私(9)は、「250万乙女の恋のバイブル」というキャッチの「星の瞳のシルエット」の250万倍は「お父さんは心配症」の方が好きだった。どうして「お父さんは心配症」は巻頭カラーにならないのか、ふろくにならないのか、読者全員プレゼントの企画が起こらないのか、不思議でならなかった。その当時の私の考えはこうだ。
「「星の瞳のシルエット」なんて、始まって1コマ目で香澄が久住君に「好きだ!」と言えばその場で最終回。だけど、「お父さんは心配症」はそんなもんじゃないんだからね!!」(確かに、そんなもんじゃない)
もしふろくに「お父さんは心配症レターセット」とか、「お父さんは心配症着せ替えセット」、あるいは「お父さんは心配症ハウス」とかがついていたら、私は決してふろくを毎月妹にきれいさっぱりあげるようなことはしなかった。たぶん「お父さんは心配症」のふろくだけは妹にやらなかったに違いない。
絵柄は未完成なのだが、この作者の世界観たるや実に素晴らしい。一話に一回は必ず出刃包丁と流血があり、極太の毛筆で「うを〜〜」と書かれた少女マンガなど他に見ることはできない。作者(女性)は連載開始時どうやら17歳だったようなのだが、若気の至りなどでは説明できぬ物凄いパワーと才能に満ちた傑作である。

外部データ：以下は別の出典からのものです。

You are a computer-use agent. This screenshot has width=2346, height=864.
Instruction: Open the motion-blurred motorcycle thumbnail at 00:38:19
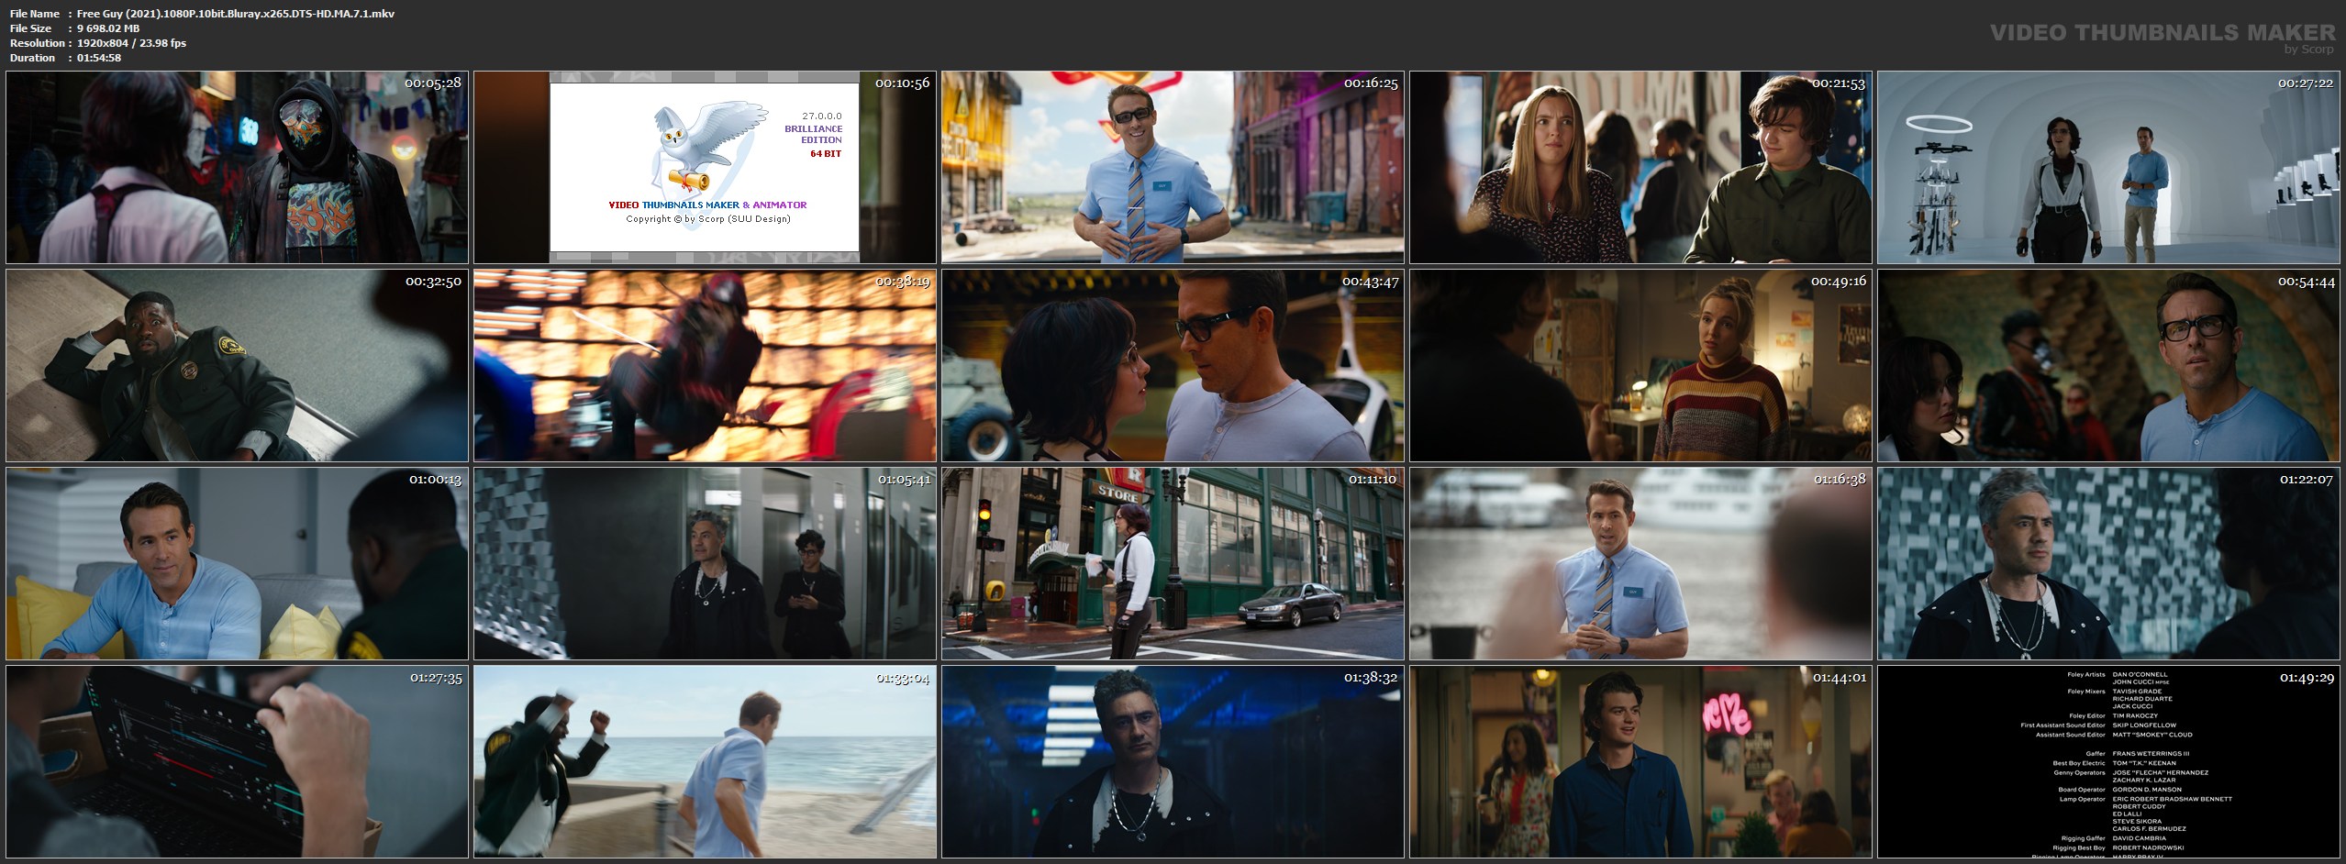[705, 365]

---- 「お父さんは心配症」の連載終了後、「こいつら100パーセント伝説」の人面瘡ネタなどでバカウケしているうちに高校生になった私は、今度は「伝染るんです。」を連載ではなく単行本(ハードカバー)で欠かさず買って、祖父江慎の素晴らしい装丁を楽しみながら、ハワイに行けないかわうその顛末などを面白く読むようになるのだが、その話はまた機会があったらゆっくりと。